**Data shown**
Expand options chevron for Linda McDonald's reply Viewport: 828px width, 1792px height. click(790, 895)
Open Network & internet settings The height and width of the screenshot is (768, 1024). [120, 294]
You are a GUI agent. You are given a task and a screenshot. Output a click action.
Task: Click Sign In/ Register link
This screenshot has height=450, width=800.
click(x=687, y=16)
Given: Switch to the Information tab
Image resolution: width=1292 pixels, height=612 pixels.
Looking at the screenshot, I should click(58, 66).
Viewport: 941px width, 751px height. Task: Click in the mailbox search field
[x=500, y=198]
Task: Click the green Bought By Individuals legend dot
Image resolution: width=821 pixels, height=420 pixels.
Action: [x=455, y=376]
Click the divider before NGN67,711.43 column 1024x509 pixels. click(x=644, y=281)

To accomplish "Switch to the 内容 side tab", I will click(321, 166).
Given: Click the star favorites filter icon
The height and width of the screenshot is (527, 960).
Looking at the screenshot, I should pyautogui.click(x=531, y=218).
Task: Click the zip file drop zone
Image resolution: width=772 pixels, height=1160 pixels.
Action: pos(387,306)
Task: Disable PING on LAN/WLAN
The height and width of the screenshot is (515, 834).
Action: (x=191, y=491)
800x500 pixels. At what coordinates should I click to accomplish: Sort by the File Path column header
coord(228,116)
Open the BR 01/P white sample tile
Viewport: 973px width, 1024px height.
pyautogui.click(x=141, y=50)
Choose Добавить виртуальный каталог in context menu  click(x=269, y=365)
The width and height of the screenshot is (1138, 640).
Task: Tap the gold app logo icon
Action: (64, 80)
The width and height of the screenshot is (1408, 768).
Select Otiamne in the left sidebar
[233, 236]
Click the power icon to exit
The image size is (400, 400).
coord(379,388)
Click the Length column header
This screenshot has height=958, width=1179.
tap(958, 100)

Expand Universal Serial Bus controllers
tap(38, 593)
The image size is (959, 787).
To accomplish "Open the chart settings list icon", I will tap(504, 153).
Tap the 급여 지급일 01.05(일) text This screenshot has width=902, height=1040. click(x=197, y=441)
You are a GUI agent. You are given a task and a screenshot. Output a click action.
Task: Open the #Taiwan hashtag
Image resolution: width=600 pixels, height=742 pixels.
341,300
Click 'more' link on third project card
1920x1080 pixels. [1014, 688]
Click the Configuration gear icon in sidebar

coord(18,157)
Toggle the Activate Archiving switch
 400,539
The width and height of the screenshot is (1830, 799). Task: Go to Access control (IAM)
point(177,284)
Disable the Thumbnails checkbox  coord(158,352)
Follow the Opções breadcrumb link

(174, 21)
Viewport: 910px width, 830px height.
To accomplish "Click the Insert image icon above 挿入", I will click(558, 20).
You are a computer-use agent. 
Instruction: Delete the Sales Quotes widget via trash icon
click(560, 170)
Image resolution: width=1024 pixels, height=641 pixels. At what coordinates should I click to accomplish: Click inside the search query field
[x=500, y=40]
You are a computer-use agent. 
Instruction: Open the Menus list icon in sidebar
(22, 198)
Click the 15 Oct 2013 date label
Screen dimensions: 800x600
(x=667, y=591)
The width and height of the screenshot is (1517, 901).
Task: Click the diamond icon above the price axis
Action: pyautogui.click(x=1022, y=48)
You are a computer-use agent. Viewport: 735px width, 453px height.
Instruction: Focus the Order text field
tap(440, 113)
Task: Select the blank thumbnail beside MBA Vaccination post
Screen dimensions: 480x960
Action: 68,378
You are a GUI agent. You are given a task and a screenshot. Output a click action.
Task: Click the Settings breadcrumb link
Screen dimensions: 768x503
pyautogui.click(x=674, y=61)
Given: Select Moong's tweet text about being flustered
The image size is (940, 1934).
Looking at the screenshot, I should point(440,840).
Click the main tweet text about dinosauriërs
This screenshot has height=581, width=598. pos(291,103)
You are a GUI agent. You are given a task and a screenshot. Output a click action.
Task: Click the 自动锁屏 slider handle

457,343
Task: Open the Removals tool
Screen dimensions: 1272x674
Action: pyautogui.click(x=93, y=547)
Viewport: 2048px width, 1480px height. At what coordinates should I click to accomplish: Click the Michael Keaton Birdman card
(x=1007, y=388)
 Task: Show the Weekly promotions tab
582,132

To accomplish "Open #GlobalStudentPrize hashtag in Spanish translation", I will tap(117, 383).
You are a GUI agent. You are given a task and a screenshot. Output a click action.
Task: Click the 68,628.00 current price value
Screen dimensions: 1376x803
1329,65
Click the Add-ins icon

**Task statement**
The answer should be the entries, given again without a single difference.

**Exercise response**
Expand options chevron for Linda McDonald's reply Viewport: 828px width, 1792px height. click(790, 895)
Open Network & internet settings The height and width of the screenshot is (768, 1024). [120, 294]
You are a GUI agent. You are given a task and a screenshot. Output a click action.
Task: Click Sign In/ Register link
This screenshot has height=450, width=800.
click(x=687, y=16)
Given: Switch to the Information tab
Image resolution: width=1292 pixels, height=612 pixels.
Looking at the screenshot, I should click(58, 66).
Viewport: 941px width, 751px height. Task: Click in the mailbox search field
[x=500, y=198]
Task: Click the green Bought By Individuals legend dot
Image resolution: width=821 pixels, height=420 pixels.
Action: [x=455, y=376]
Click the divider before NGN67,711.43 column 1024x509 pixels. click(x=644, y=281)

To accomplish "Switch to the 内容 side tab", I will click(321, 166).
Given: Click the star favorites filter icon
The height and width of the screenshot is (527, 960).
Looking at the screenshot, I should pyautogui.click(x=531, y=218).
Task: Click the zip file drop zone
Image resolution: width=772 pixels, height=1160 pixels.
Action: pos(387,306)
Task: Disable PING on LAN/WLAN
The height and width of the screenshot is (515, 834).
Action: (x=191, y=491)
800x500 pixels. At what coordinates should I click to accomplish: Sort by the File Path column header
coord(228,116)
Open the BR 01/P white sample tile
Viewport: 973px width, 1024px height.
pyautogui.click(x=141, y=50)
Choose Добавить виртуальный каталог in context menu  click(x=269, y=365)
The width and height of the screenshot is (1138, 640).
Task: Tap the gold app logo icon
Action: (64, 80)
The width and height of the screenshot is (1408, 768).
Select Otiamne in the left sidebar
[233, 236]
Click the power icon to exit
The image size is (400, 400).
coord(379,388)
Click the Length column header
This screenshot has height=958, width=1179.
tap(958, 100)

Expand Universal Serial Bus controllers
tap(38, 593)
The image size is (959, 787).
To accomplish "Open the chart settings list icon", I will tap(504, 153).
Tap the 급여 지급일 01.05(일) text This screenshot has width=902, height=1040. click(x=197, y=441)
You are a GUI agent. You are given a task and a screenshot. Output a click action.
Task: Open the #Taiwan hashtag
Image resolution: width=600 pixels, height=742 pixels.
341,300
Click 'more' link on third project card
1920x1080 pixels. [1014, 688]
Click the Configuration gear icon in sidebar

coord(18,157)
Toggle the Activate Archiving switch
 400,539
The width and height of the screenshot is (1830, 799). Task: Go to Access control (IAM)
point(177,284)
Disable the Thumbnails checkbox  coord(158,352)
Follow the Opções breadcrumb link

(174, 21)
Viewport: 910px width, 830px height.
To accomplish "Click the Insert image icon above 挿入", I will click(558, 20).
You are a computer-use agent. 
Instruction: Delete the Sales Quotes widget via trash icon
click(560, 170)
Image resolution: width=1024 pixels, height=641 pixels. At what coordinates should I click to accomplish: Click inside the search query field
[x=500, y=40]
You are a computer-use agent. 
Instruction: Open the Menus list icon in sidebar
(22, 198)
Click the 15 Oct 2013 date label
Screen dimensions: 800x600
(x=667, y=591)
The width and height of the screenshot is (1517, 901).
Task: Click the diamond icon above the price axis
Action: pyautogui.click(x=1022, y=48)
You are a computer-use agent. Viewport: 735px width, 453px height.
Instruction: Focus the Order text field
tap(440, 113)
Task: Select the blank thumbnail beside MBA Vaccination post
Screen dimensions: 480x960
Action: 68,378
You are a GUI agent. You are given a task and a screenshot. Output a click action.
Task: Click the Settings breadcrumb link
Screen dimensions: 768x503
pyautogui.click(x=674, y=61)
Given: Select Moong's tweet text about being flustered
The image size is (940, 1934).
Looking at the screenshot, I should point(440,840).
Click the main tweet text about dinosauriërs
This screenshot has height=581, width=598. pos(291,103)
You are a GUI agent. You are given a task and a screenshot. Output a click action.
Task: Click the 自动锁屏 slider handle

457,343
Task: Open the Removals tool
Screen dimensions: 1272x674
Action: pyautogui.click(x=93, y=547)
Viewport: 2048px width, 1480px height. At what coordinates should I click to accomplish: Click the Michael Keaton Birdman card
(x=1007, y=388)
 Task: Show the Weekly promotions tab
582,132

To accomplish "Open #GlobalStudentPrize hashtag in Spanish translation", I will tap(117, 383).
You are a GUI agent. You are given a task and a screenshot. Output a click action.
Task: Click the 68,628.00 current price value
Screen dimensions: 1376x803
1329,65
Click the Add-ins icon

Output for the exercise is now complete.